Using log you can get a log of all commits made in the past that lead up to the current commit similar to git log. The log provides the commit ids and commit messages. This can be useful for figuring out which commit to go back to.

ds = hub.Dataset("path/to/dataset")
ds.log()

Getting a list of all the branches

The branches property of dataset can be used to get a list of all the branches present.

ds = hub.Dataset("path/to/dataset")
print(ds.branches)

Wrapping up a session

Hub uses a memory cache to ensure fast data storage and retrieval. This cache is automatically flushed to the storage whenever it gets full. Every time you are done making changes to the dataset, you should make a call to commit to ensure that the data is properly flushed. In case you don’t want to create a new commit at the moment, save or flush can be used to save the dataset state so you can continue from where you left off next time.

ds = hub.Dataset("path/to/dataset")
for i in range(10):
    ds["img", i] = i * np.ones((100, 100, 3))

ds.commit("modifications made") # creates a new commit

# OR just save without creating a new commit
ds.flush() # same as ds.save()

API

hub.api.dataset.Dataset.commit(self, message: str = '')str
Saves the current state of the dataset and returns the commit id.

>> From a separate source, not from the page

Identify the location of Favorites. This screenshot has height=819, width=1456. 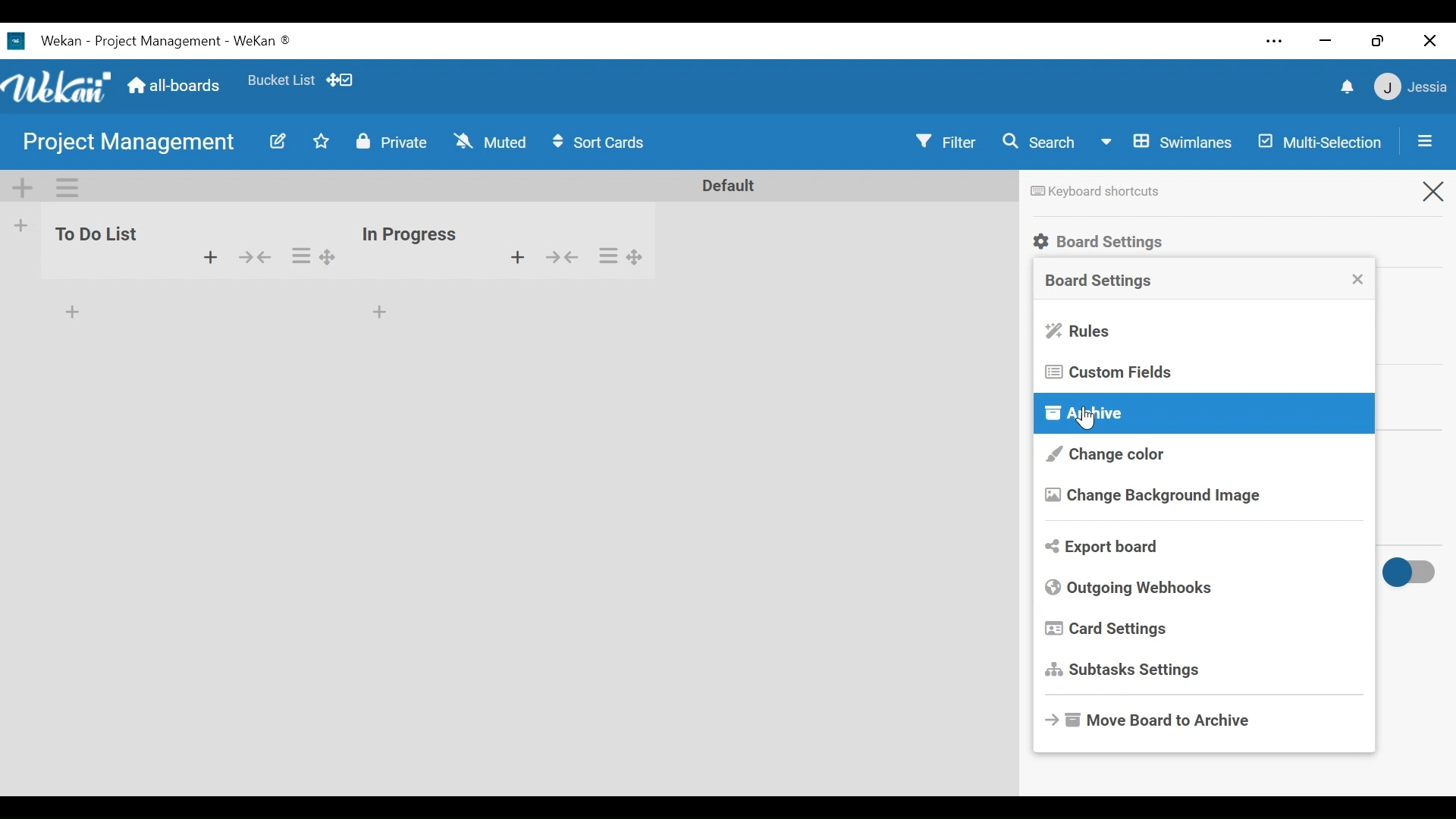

Checks out automatically to an auto branch if the current commit is not the head of the branch

Only saves the dataset without any version control information if the dataset was created before Hub v1.3.0

Parameters

message (str, optional) – The commit message to store along with the commit

hub.api.dataset.Dataset.checkout(self, address: str, create: bool = False)str
Changes the state of the dataset to the address mentioned. Creates a new branch if address isn’t a commit id or branch name and create is True.

Always checks out to the head of a branch if the address specified is a branch name.

Returns the commit id of the commit that has been switched to.

Only works if dataset was created on or after Hub v1.3.0

Parameters
  • address (str) – The branch name or commit id to checkout to

  • create (bool, optional) – Specifying create as True creates a new branch from the current commit if the address isn’t an existing branch name or commit id

hub.api.dataset.Dataset.log(self)
Prints the commits in the commit tree before the current commit

Only works if dataset was created on or after Hub v1.3.0

hub.api.dataset.Dataset.branches()

Gets a list all the branches of the dataset

hub.api.dataset.Dataset.save(self)

Save changes from cache to dataset final storage. Doesn’t create a new commit. Does not invalidate this object.

hub.api.dataset.Dataset.flush(self)

Save changes from cache to dataset final storage. Doesn’t create a new commit. Does not invalidate this object.